- **What to do**: In the entries below, find the line with "Task: Switch to the 页面布局 tab" and the line with "You are a computer-use agent. The image". Reproduce those two lines and every line between them exactly, and nothing more.

- **Exercise material**:
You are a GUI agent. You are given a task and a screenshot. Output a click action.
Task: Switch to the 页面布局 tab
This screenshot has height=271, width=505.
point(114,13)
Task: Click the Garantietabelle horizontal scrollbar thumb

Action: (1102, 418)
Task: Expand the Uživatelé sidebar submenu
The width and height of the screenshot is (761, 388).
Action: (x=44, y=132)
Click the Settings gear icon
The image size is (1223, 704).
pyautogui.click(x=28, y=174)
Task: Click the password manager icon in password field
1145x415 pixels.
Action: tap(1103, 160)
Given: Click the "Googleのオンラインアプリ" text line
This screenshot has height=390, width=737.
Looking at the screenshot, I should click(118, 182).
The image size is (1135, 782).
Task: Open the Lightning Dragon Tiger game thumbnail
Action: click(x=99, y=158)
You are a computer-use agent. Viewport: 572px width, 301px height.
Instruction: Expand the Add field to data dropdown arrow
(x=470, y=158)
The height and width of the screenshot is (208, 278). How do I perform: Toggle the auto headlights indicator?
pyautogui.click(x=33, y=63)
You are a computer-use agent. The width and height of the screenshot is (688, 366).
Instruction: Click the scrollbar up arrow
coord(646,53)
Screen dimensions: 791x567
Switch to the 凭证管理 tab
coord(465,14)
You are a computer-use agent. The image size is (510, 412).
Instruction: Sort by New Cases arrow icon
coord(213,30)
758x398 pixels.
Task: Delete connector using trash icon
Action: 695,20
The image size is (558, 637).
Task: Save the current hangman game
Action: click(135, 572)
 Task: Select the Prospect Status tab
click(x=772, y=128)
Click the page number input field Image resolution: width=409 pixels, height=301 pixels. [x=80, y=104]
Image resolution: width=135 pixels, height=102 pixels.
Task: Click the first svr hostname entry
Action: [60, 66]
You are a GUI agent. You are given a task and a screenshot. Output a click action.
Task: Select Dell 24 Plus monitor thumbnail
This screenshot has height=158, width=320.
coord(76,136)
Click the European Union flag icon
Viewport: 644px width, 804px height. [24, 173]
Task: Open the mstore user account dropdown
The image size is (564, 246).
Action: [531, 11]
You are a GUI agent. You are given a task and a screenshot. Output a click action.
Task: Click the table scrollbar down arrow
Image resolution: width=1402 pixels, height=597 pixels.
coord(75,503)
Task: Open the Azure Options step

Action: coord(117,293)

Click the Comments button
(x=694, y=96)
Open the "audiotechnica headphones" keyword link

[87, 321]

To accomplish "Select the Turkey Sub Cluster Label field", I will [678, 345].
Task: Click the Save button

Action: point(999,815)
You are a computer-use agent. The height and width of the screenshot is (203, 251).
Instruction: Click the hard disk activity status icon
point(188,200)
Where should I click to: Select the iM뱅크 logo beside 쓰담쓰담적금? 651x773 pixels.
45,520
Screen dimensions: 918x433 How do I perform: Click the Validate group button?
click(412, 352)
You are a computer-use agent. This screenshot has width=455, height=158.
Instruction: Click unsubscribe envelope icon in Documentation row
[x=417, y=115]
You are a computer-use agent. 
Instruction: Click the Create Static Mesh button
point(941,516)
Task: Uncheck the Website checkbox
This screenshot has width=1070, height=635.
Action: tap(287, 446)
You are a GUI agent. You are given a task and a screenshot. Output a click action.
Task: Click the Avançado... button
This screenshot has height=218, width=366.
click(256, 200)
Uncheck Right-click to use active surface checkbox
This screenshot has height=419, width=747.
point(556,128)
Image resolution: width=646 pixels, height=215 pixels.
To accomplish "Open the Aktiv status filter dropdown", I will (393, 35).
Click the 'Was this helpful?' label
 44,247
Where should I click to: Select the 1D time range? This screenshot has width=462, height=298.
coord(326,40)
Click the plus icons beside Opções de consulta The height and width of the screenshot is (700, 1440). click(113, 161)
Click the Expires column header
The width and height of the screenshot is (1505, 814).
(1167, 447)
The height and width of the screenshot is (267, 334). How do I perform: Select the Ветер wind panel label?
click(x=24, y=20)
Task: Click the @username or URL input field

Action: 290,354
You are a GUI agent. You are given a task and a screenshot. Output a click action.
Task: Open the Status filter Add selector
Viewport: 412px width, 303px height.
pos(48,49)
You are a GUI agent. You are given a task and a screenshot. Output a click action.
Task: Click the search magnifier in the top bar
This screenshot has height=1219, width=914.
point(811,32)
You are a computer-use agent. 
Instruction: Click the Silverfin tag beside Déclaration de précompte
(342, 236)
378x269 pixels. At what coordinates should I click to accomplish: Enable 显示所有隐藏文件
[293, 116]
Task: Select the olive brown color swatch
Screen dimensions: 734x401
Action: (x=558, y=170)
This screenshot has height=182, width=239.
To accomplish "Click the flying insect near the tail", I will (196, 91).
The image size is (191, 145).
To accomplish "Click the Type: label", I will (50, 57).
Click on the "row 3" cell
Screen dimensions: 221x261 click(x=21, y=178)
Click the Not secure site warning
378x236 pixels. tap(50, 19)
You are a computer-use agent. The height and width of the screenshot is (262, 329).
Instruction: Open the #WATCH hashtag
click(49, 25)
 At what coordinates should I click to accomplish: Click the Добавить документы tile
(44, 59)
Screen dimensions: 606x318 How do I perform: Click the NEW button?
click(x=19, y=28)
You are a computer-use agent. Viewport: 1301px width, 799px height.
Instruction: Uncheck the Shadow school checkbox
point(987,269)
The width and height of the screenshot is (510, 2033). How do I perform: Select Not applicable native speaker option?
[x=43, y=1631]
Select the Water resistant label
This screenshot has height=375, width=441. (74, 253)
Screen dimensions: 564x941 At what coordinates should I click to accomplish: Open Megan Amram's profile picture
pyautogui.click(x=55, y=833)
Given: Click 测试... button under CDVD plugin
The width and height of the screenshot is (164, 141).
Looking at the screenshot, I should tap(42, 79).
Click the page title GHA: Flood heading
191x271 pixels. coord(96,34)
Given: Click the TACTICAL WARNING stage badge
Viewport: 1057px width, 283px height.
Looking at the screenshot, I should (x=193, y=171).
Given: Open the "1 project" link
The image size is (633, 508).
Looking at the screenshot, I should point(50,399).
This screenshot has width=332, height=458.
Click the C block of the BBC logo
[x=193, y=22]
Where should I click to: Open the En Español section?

- **Problem solution**:
Task: Switch to the 页面布局 tab
This screenshot has height=271, width=505.
point(114,13)
Task: Click the Garantietabelle horizontal scrollbar thumb

Action: (1102, 418)
Task: Expand the Uživatelé sidebar submenu
The width and height of the screenshot is (761, 388).
Action: (x=44, y=132)
Click the Settings gear icon
The image size is (1223, 704).
pyautogui.click(x=28, y=174)
Task: Click the password manager icon in password field
1145x415 pixels.
Action: tap(1103, 160)
Given: Click the "Googleのオンラインアプリ" text line
This screenshot has height=390, width=737.
Looking at the screenshot, I should click(118, 182).
The image size is (1135, 782).
Task: Open the Lightning Dragon Tiger game thumbnail
Action: click(x=99, y=158)
You are a computer-use agent. Viewport: 572px width, 301px height.
Instruction: Expand the Add field to data dropdown arrow
(x=470, y=158)
The height and width of the screenshot is (208, 278). How do I perform: Toggle the auto headlights indicator?
pyautogui.click(x=33, y=63)
You are a computer-use agent. The width and height of the screenshot is (688, 366).
Instruction: Click the scrollbar up arrow
coord(646,53)
Screen dimensions: 791x567
Switch to the 凭证管理 tab
coord(465,14)
You are a computer-use agent. The image size is (510, 412).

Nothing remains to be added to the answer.